Rub each side of each chicken breast with 1/2 to 1 teaspoon olive oil. Follow with evenly divided portions of seasonings for each chicken breast. Rub it in.
Grill over medium-high heat until cooked throughout.

Meanwhile, blend together the garlic, pine nuts, and basil. Once thoroughly blended, slowly pour in extra virgin olive oil. Take pesto and transfer to a saucepan, add in parmesan cheese and cream and heat over low to medium-low heat. Continuously stir until well mixed and thick. Add salt and pepper to taste.

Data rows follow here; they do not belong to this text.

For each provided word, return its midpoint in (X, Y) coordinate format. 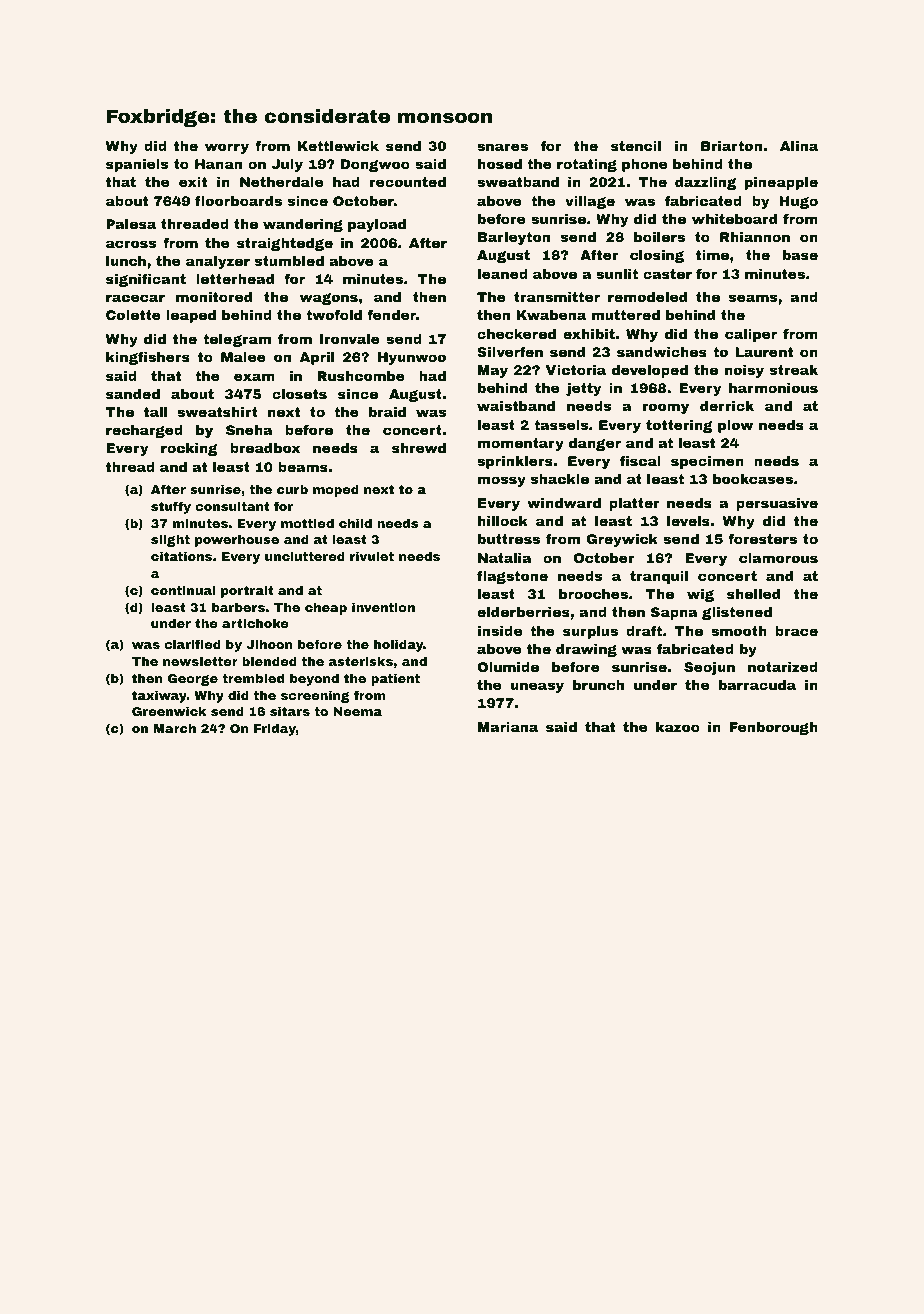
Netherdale (281, 182)
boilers (659, 237)
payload (377, 225)
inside (500, 631)
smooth (739, 631)
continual (183, 590)
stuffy (171, 507)
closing (657, 256)
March (175, 728)
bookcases (753, 479)
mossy (502, 481)
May (493, 371)
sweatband (518, 182)
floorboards (238, 201)
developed (650, 371)
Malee (243, 357)
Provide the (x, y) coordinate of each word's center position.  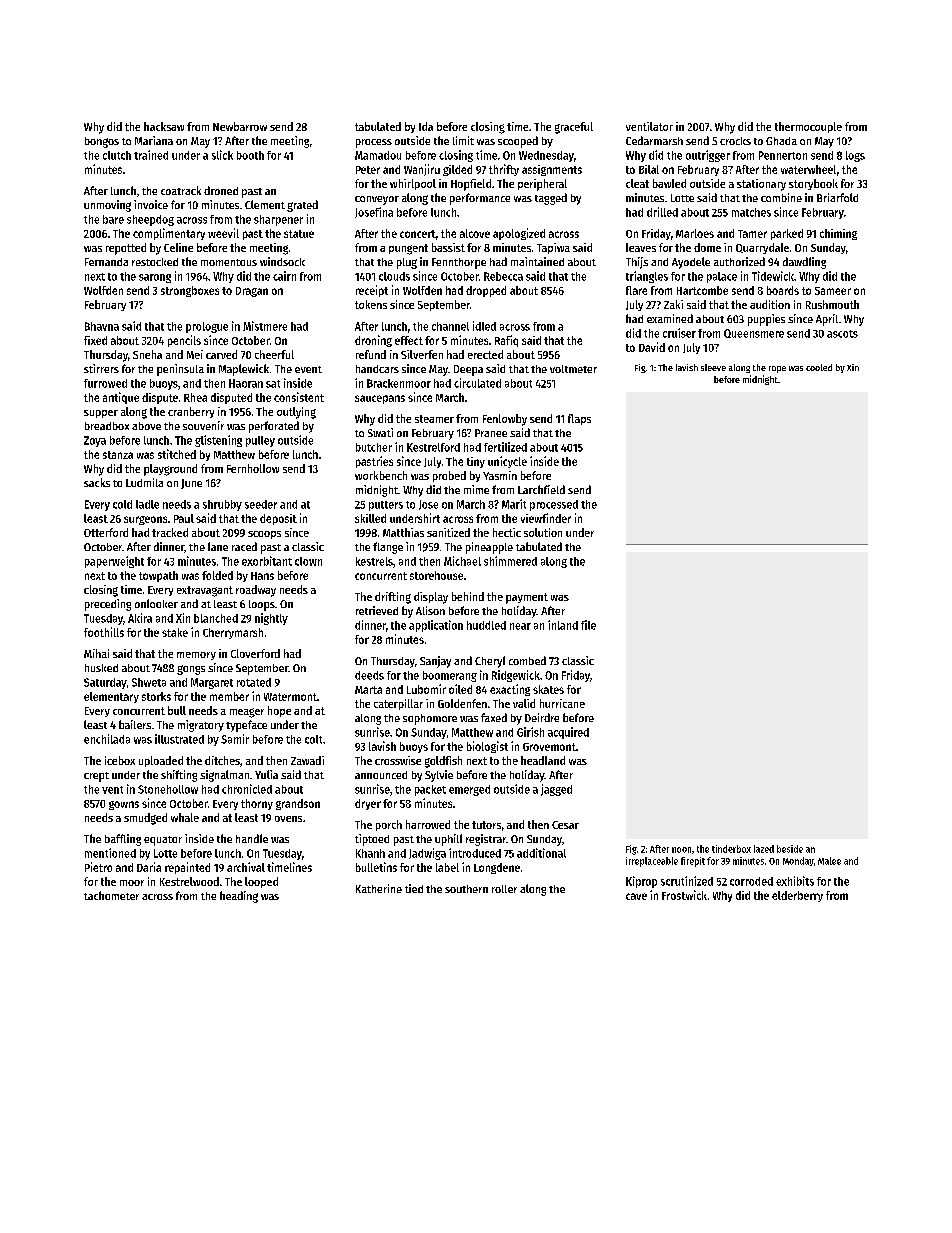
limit (463, 140)
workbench (381, 475)
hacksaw (164, 126)
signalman (224, 776)
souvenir (203, 425)
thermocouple (808, 127)
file (588, 625)
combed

Drain pasta and stir in a little olive oil so it doesn't stick. Serve topped with chicken breast and pesto cream sauce, garnish with basil, some pine nuts, and maybe even a little extra parmesan cheese.

So good~!

Monday, February 7, 2011

Mary's Pasta Salad

Oh boy, is this an old post!! This was a pasta salad that Brian had made, about a year ago-- it took me that long to get the recipe from him! I'm glad I did, because now I can carry on the recipe myself. It was sent to him by his mom, Mary, whom I adore-- I am so glad that she was willing to pass on some of her recipes so I can share them with everyone!

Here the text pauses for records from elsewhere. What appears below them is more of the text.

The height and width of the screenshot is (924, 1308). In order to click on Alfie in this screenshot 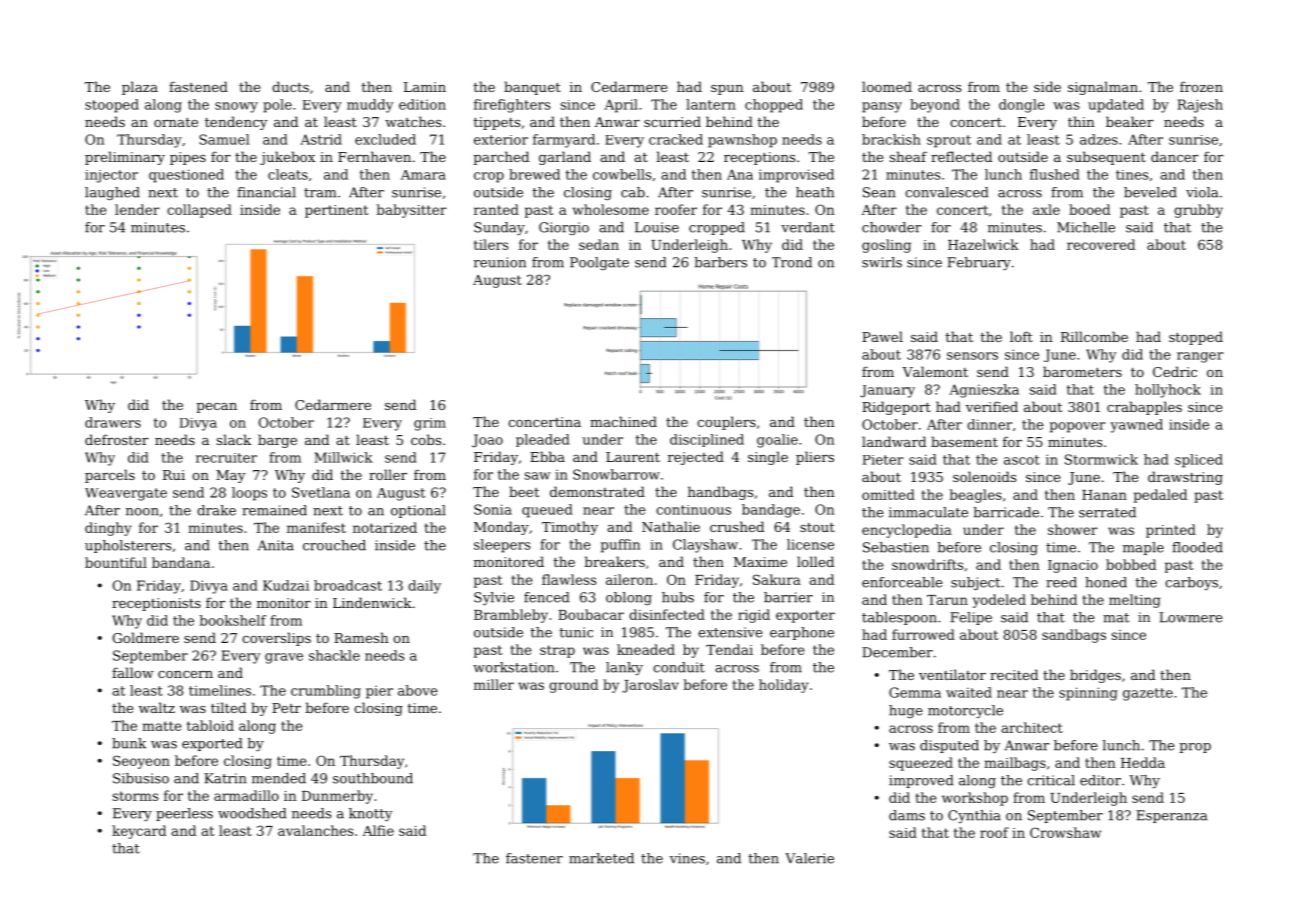, I will do `click(378, 830)`.
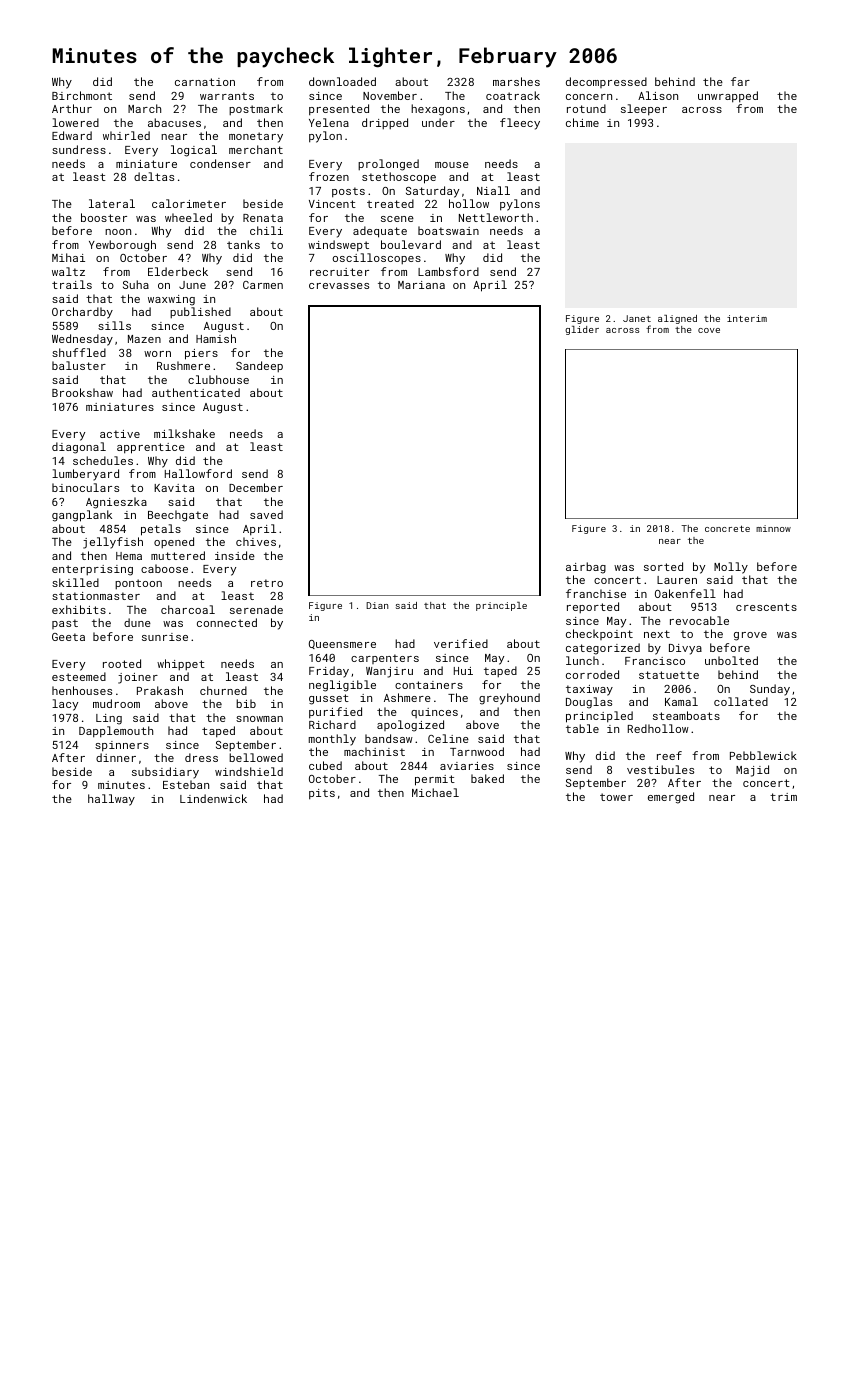 This document has height=1400, width=849. I want to click on Arthur, so click(72, 108).
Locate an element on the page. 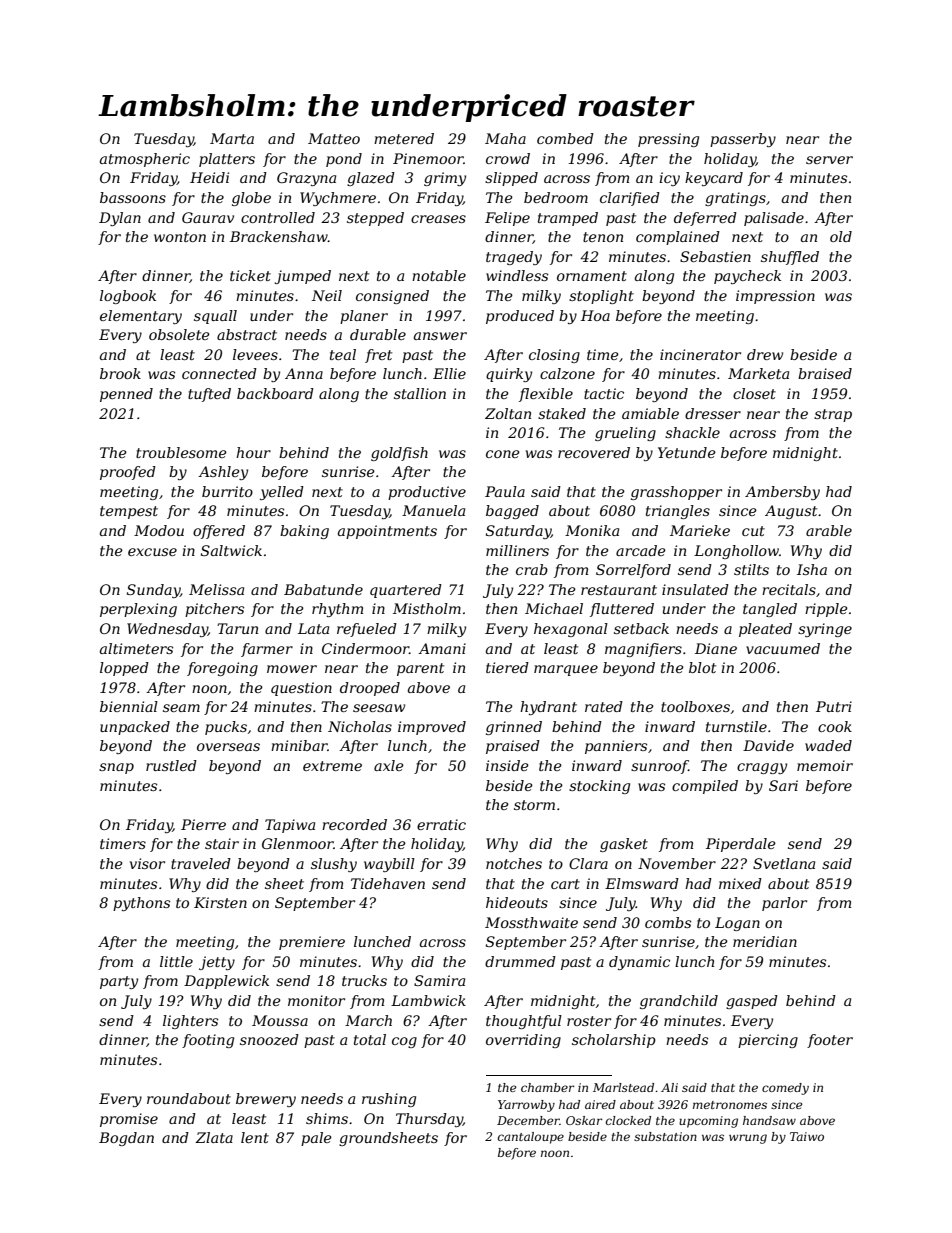 Image resolution: width=952 pixels, height=1233 pixels. impression is located at coordinates (775, 297).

The trick with this pasta salad is that the dressing is a little vinegary-- which I thought would be weird at first, but honestly turned out to be quite delicious (I'm so lucky to have been able to try it!!). It melds really well with the broccoli, carrots, olives.... I especially loved the olives, tomatoes, and cubes of cheese. The chicken that Brian had used was a precooked lemon chicken breast, I believe, and the lemon to the chicken provided a really nice combination of flavours.

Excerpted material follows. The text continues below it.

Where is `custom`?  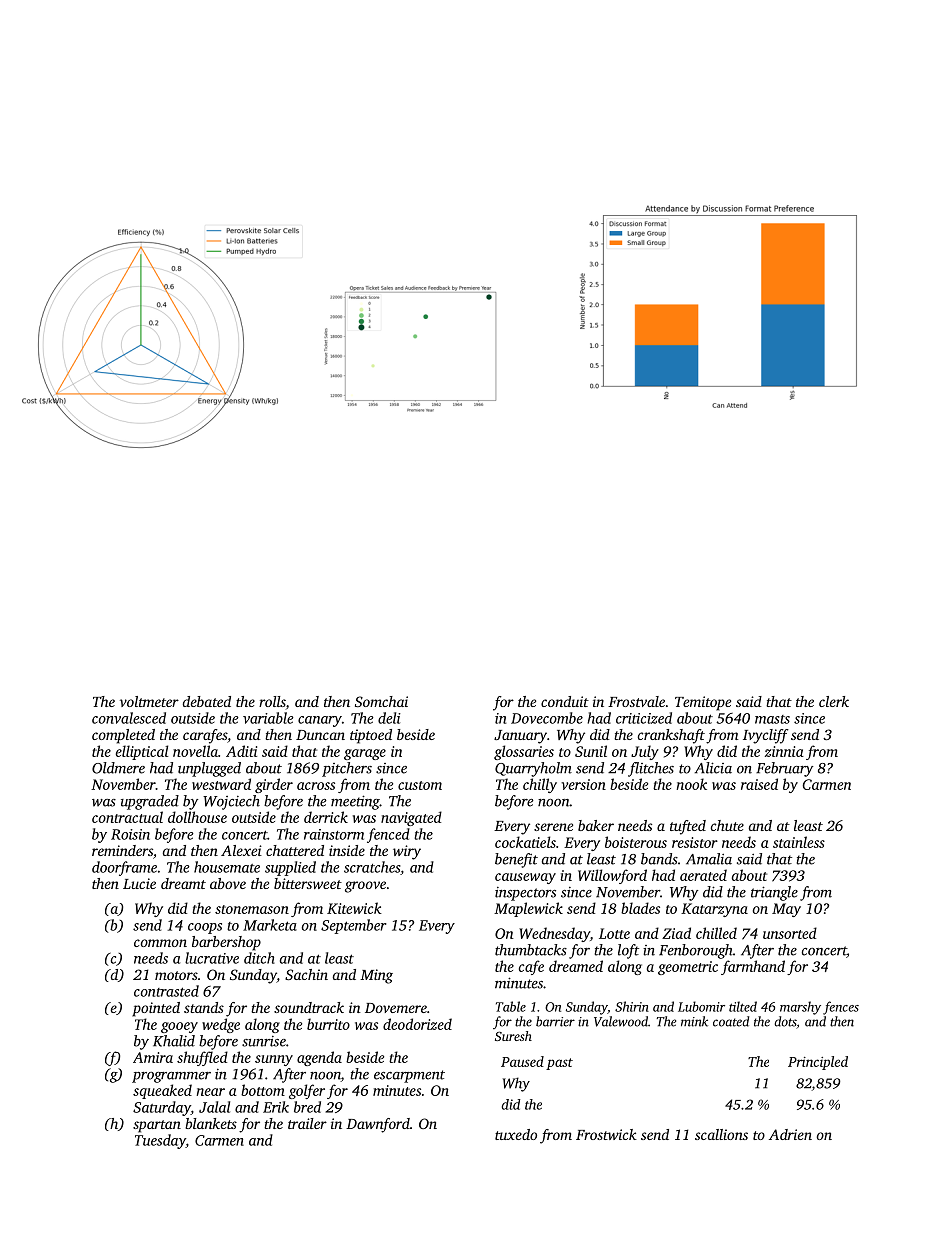 custom is located at coordinates (420, 785).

This recipe makes a huuuge portion, we ate it for like a week! So next time I make it I know that I'll be able to eat it for basically forever. It seems like such a great dish to take to a family potluck or picnic or something-- and I can't wait to make it again. Now all I need is to get their grasshopper pie recipe. :)
Mary's Pasta Salad
Recipe by Mary Retchless


1/3 Cup Olive Oil
½ Cup White Wine Vinegar (or up to 2/3 Cup if you like a stronger vinegar taste)
1 Tbs. Dijon Mustard
1 tsp. Sea Salt
1 tsp. Fresh Ground Black Pepper
1 Cloves Garlic minced or crushed
2 tsp. Basil Leaves

Combine all and whisk together


2 Cups Broccoli Flowerets (boil in water 2 minutes, remove and rinse under cold water)
1 Cup Chopped Carrots (boil in water 2 minutes, remove and rinse under cold water)
½ Red Bell Pepper, sliced thin into 1” long strips
4 Scallions chopped with green ends included
2 Cups Cherry Tomatoes
¼ Cup Cilantro chopped
1 Cup sliced black olives
1 Cup Monterey Jack Cheese, cubed
Grilled Chicken Breast, cut into small bite-sized pieces
1 16oz pkg. of Tri-Color or Whole Wheat Rotini Pasta, cooked el dente and rinsed with cold water.

Combine all the above ingredients. Pour in dressing. Toss thoroughly. Add salt and pepper to taste.